A new study - by the University of Exeter, Galapagos Conservation Trust (GCT) and the Galapagos Science Center - found plastic in all marine habitats at the island of San Cristobal, where Charles Darwin first landed in Galapagos.

Galapagos Islands

At the worst "hotspots" - including a beach used by the rare "Godzilla" marine iguana - more than 400 plastic particles were found per square metre of beach.

Plastic was also found inside more than half of the marine invertebrates (such as barnacles and urchins) studied, and on the seabed.

The findings suggest most plastic pollution in Galapagos - a world-famous biodiversity haven - arrives on ocean currents.

Galapagos seawater

The study also identifies Galapagos marine vertebrates most at risk from swallowing plastic or getting entangled - including scalloped hammerheads, whale sharks, sea lions and sea turtles.

"The pristine image of Galapagos might give the impression that the islands are somehow protected from plastic pollution, but our study clearly shows that's not the case," said Dr Ceri Lewis, of Exeter's Global Systems Institute.

"The highest levels of plastic we found were on east-facing beaches, which are exposed to pollution carried across the eastern Pacific on the Humboldt Current.

"These east-facing beaches include Punta Pitt, a highly polluted site that is home to Godzilla marine iguanas which - like so much Galapagos wildlife - are found nowhere else in the world.

"There are less than 500 Godzilla marine iguanas in existence, and it's concerning that they are living alongside this high level of plastic pollution."

Speaking about microplastic particles found inside marine invertebrates, lead author Dr Jen Jones, of GCT, said: "These animals are a crucial part of food webs that support the larger species that famously live on and around the Galapagos Islands.

"The potential health effects of plastic ingestion on marine animals are largely unknown, and more research is needed."

The study's findings include:

- Just 2% of "macroplastic" (items and fragments larger than 5mm) was identified as coming from the islands.
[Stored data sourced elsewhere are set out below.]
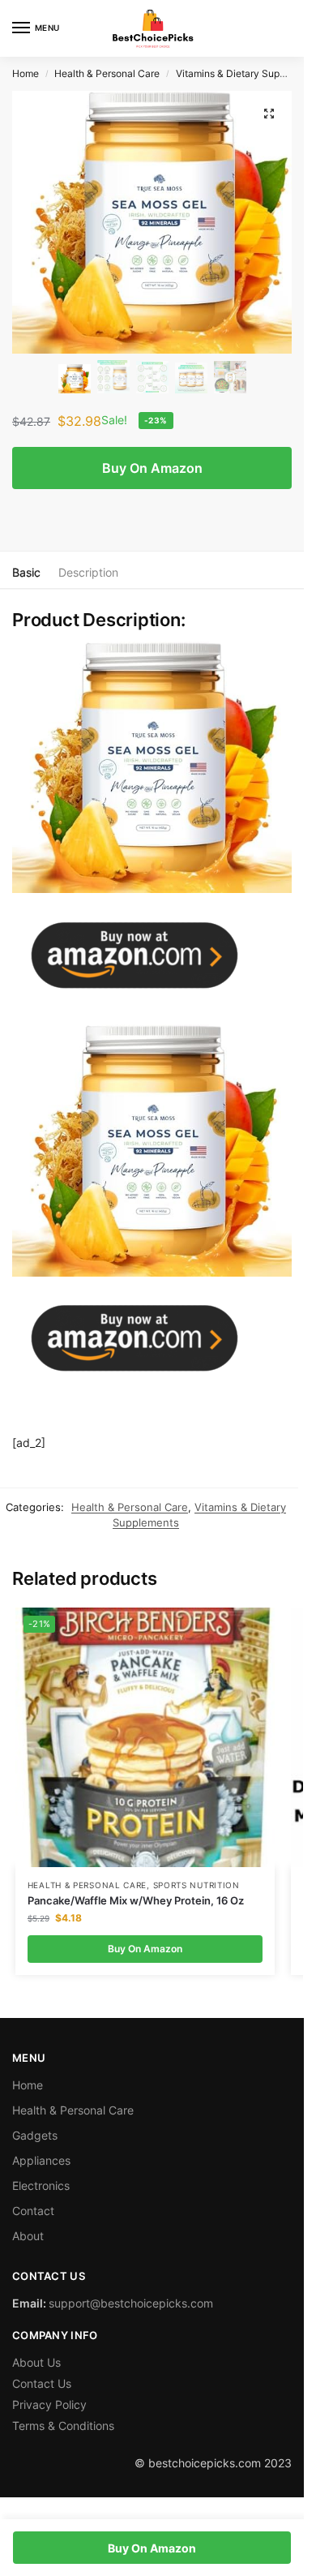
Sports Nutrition (196, 1885)
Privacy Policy (49, 2404)
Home (25, 73)
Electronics (41, 2185)
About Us (36, 2362)
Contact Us (41, 2383)
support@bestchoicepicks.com (131, 2303)
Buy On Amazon (152, 468)
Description (88, 572)
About (28, 2236)
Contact (33, 2211)
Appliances (41, 2160)
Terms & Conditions (63, 2425)
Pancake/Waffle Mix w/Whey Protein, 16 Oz (136, 1900)
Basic (26, 572)
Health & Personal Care (107, 73)
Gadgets (35, 2135)
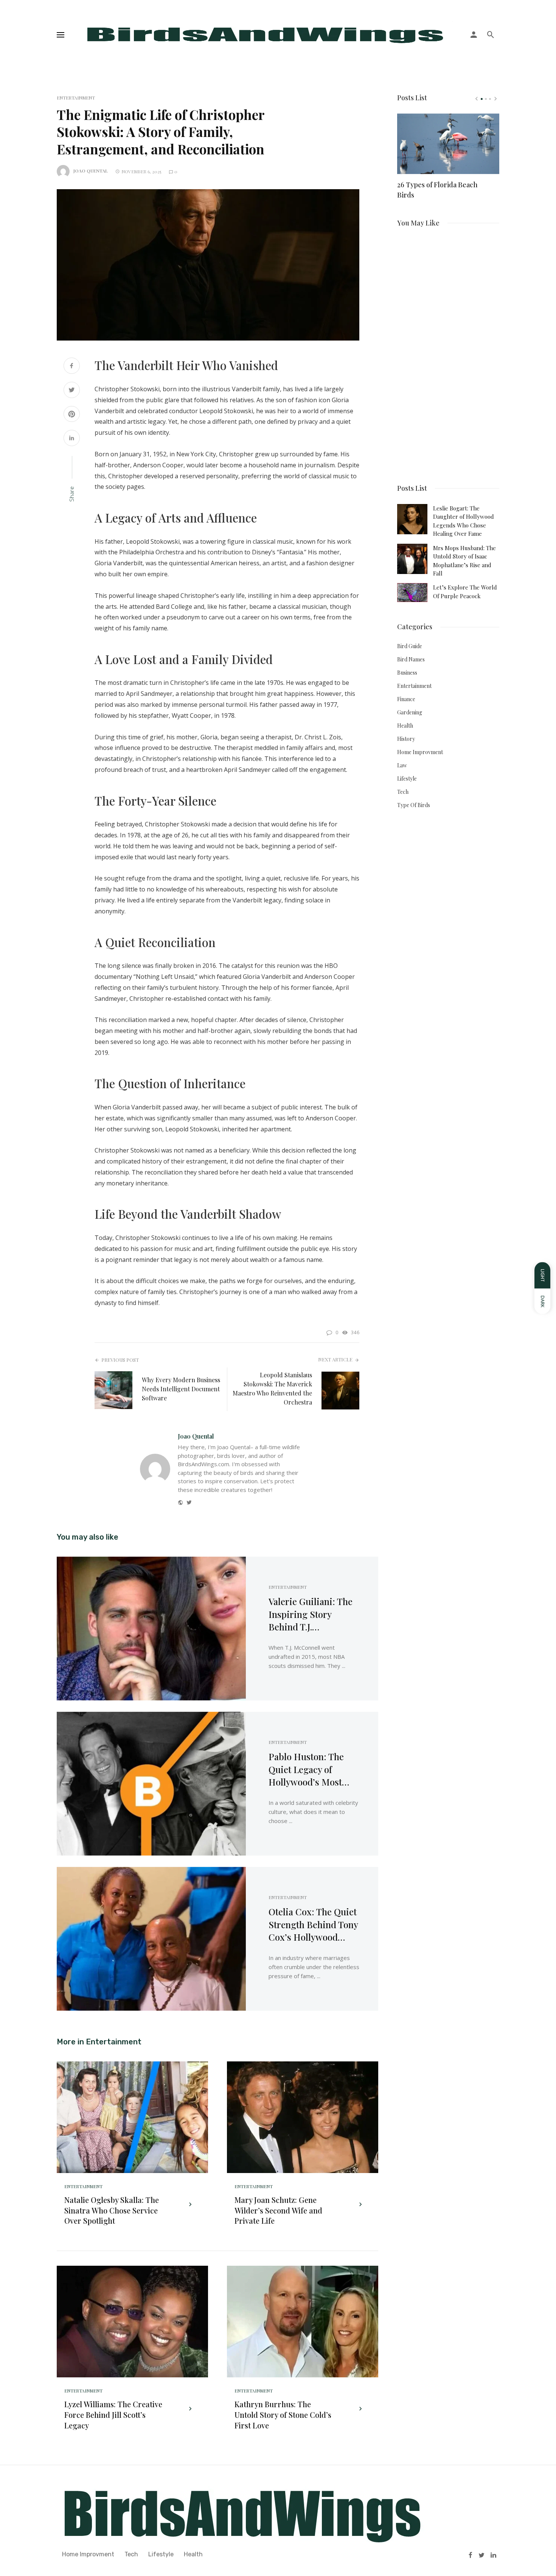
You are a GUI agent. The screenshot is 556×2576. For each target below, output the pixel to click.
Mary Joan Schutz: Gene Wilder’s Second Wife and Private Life (278, 2210)
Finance (406, 699)
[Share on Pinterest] (72, 415)
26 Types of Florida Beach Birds (437, 189)
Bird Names (411, 659)
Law (402, 765)
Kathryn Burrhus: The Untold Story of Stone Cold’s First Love (283, 2414)
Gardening (409, 712)
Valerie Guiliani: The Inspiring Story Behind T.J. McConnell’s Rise (311, 1614)
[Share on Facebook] (72, 366)
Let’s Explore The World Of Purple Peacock (465, 591)
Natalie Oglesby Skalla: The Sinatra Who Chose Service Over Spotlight (111, 2210)
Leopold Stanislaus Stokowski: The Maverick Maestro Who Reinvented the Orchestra (272, 1388)
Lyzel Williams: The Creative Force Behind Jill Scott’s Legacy (113, 2414)
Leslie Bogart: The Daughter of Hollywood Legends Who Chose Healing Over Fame (463, 520)
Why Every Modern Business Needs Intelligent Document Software (181, 1389)
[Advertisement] (448, 351)
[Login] (473, 34)
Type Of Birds (413, 805)
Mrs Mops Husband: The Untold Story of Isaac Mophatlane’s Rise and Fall (464, 560)
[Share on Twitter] (72, 391)
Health (405, 725)
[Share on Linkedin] (72, 439)
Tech (402, 791)
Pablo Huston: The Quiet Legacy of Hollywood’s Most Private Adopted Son (310, 1769)
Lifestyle (407, 778)
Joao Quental (90, 171)
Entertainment (76, 98)
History (406, 738)
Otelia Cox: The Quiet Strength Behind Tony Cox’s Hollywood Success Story (313, 1925)
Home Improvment (420, 752)
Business (407, 672)
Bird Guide (409, 646)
The true figure could be higher, but the findings strongly suggest most plastic arrives on ocean currents.

- These macroplastics were found at 13 of 14 sandy beaches studied, with 4,610 items collected in total. Large microplastics (1-5mm) sieved from the surface 50mm of sand were found at 11 of 15 sites tested.

- Significant accumulations of plastic were found in key habitats including rocky lava shores and mangroves.

- Microplastics were found in low concentrations in all seabed and seawater samples, with higher concentrations at the harbour suggesting some local input.

- All seven marine invertebrate species examined were found to contain microplastics. 52% of the 123 individuals tested contained plastic.

To analyse the possible impact of plastic on Galapagos marine vertebrates such as sea lions and turtles, the researchers reviewed 138 studies of plastic ingestion and entanglement among such species worldwide.

They also considered where in Galapagos each species is known to be found, and considered their conservation status on the IUCN Red List of Threatened Species.

Based on this, the study identifies 27 species in need of urgent monitoring and mitigation.

Dr Jones, who led the study as part of her PhD at Exeter, said: "Our study highlights how far plastic pollution travels, and how it contaminates every part of marine ecosystems.

"Given the level of pollution we have found in this remote location, it's clear that plastic pollution needs to stop at source.

"You can't fix the problem just by cleaning beaches."

Dr David Santillo, of the Greenpeace Research Laboratories at the University of Exeter, said: "This situation is only going to get worse if we don't dramatically change our use of plastics."

Last year, the research team won a £3.3 million grant from the UK government to investigate and address plastic pollution in the Eastern Pacific.

However, the grant has been reduced by 64% and may be cancelled after the first year due to Official Development Assistance (ODA) cuts announced in March.